Félix Fracchia, Frederic Guinet, Nancy L. EngleTim J. TschaplinskiClaire Veneault-FourreyAurélie Deveau
March 6, 2024, bioRxiv; DOI:10.1101/2024.03.04.583280


  • Trees are associated with a broad range of microorganisms colonising the diverse tissues of their host. However, the early dynamics of the assembly of the microbiota from the root to shoot axis and how it is linked to root exudates and metabolite contents of tissues remain unclear.
  • Here, we characterized how fungal and bacterial communities are altering root exudates as well as root and shoot metabolomes in parallel with their establishment in poplar cuttings (Populus tremula x tremuloides clone T89) over 30 days of growth. Sterile poplar cuttings were planted in natural or gamma-irradiated soils. Bulk and rhizospheric soils, root and shoot tissues were collected from day 1 to day 30 to track the dynamic changes of fungal and bacterial communities in the different habitats by DNA metabarcoding. Root exudates and root and shoot metabolites were analysed in parallel by gas chromatography-mass spectrometry.

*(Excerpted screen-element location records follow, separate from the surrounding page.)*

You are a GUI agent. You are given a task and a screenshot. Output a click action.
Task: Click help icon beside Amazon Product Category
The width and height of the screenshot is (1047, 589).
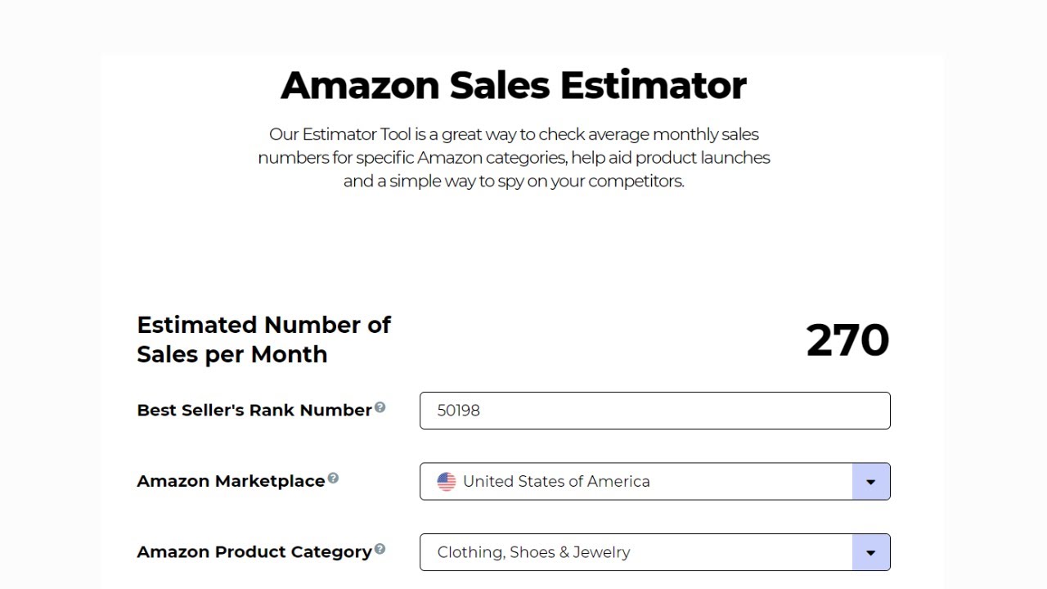tap(380, 549)
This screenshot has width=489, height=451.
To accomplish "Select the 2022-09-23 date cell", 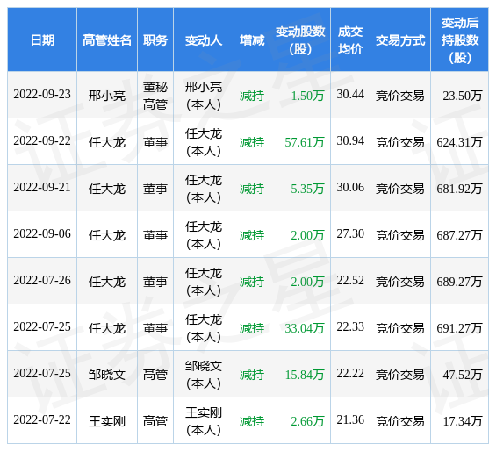I will click(x=42, y=95).
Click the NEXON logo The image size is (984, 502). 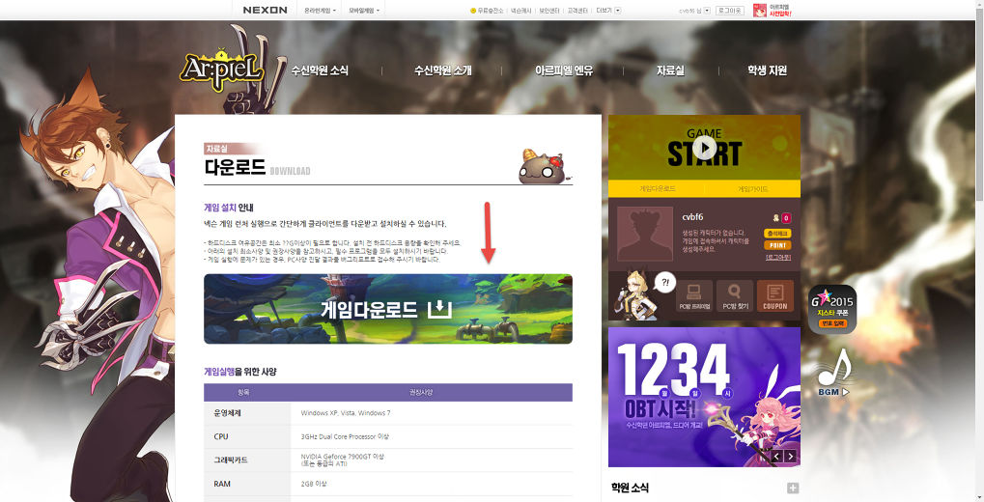(x=265, y=11)
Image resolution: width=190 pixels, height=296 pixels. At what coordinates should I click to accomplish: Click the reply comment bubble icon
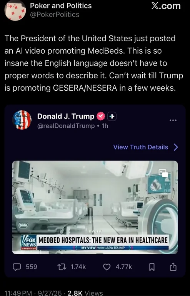coord(17,267)
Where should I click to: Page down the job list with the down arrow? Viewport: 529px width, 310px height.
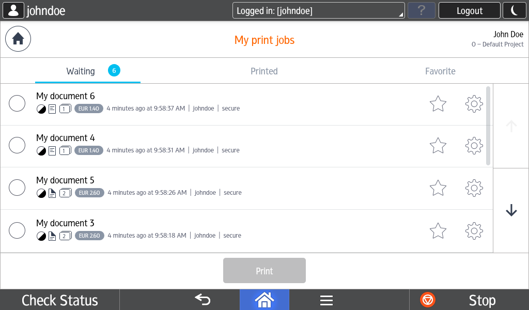(x=511, y=210)
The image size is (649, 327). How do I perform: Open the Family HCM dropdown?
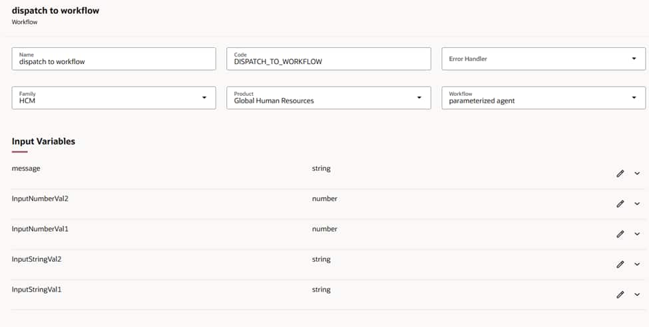click(204, 98)
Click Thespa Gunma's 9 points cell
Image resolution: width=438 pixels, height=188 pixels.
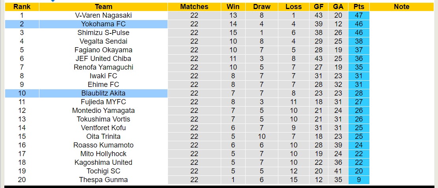pos(359,180)
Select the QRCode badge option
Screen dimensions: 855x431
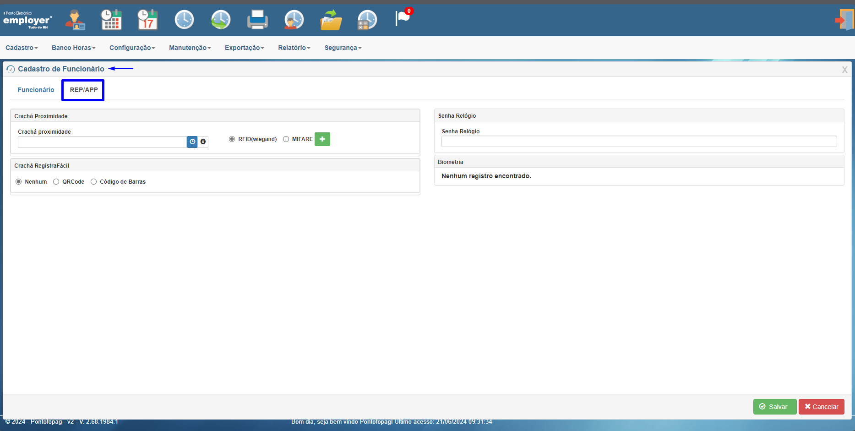click(56, 182)
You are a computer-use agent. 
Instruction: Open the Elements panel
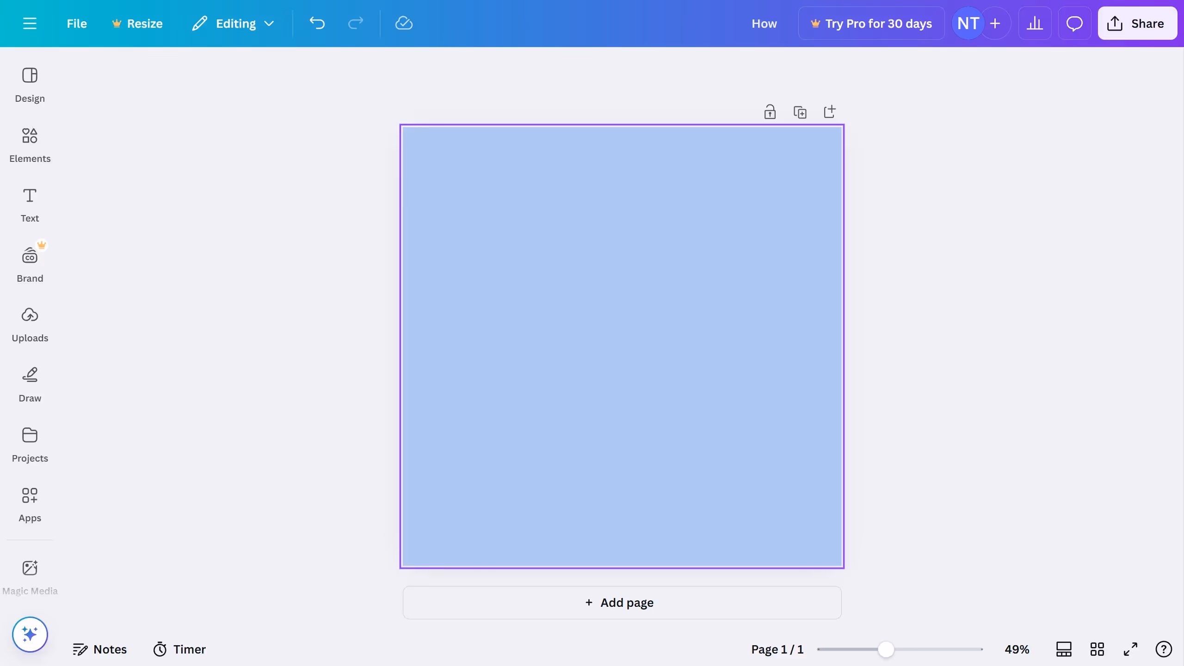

  • Our study reveals that microbial colonization triggered rapid and substantial alterations in both the composition and quantity of root exudates, with over 70 metabolites exclusively identified in remarkably high abundances in the absence of microorganisms. Noteworthy among these were lipid-related metabolites and defence compounds. The microbial colonization of both roots and shoots exhibited a similar dynamic response, initially involving saprophytic  microorganisms and later transitioning to endophytes and symbionts. Key constituents of the shoot microbiota were also discernible at earlier time points in the rhizosphere and roots, indicating that the soil constituted a primary source for shoot microbiota.
  • Furthermore, the microbial colonization of belowground and aerial compartments induced a reconfiguration of plant metabolism. Specifically, microbial colonization predominantly instigated alterations in primary metabolism in roots, while in shoots, it primarily influenced defence metabolism. This highlighted the profound impact of microbial interactions on metabolic pathways of plants, shedding light on the intricate interplay between plants and their associated microbial communities.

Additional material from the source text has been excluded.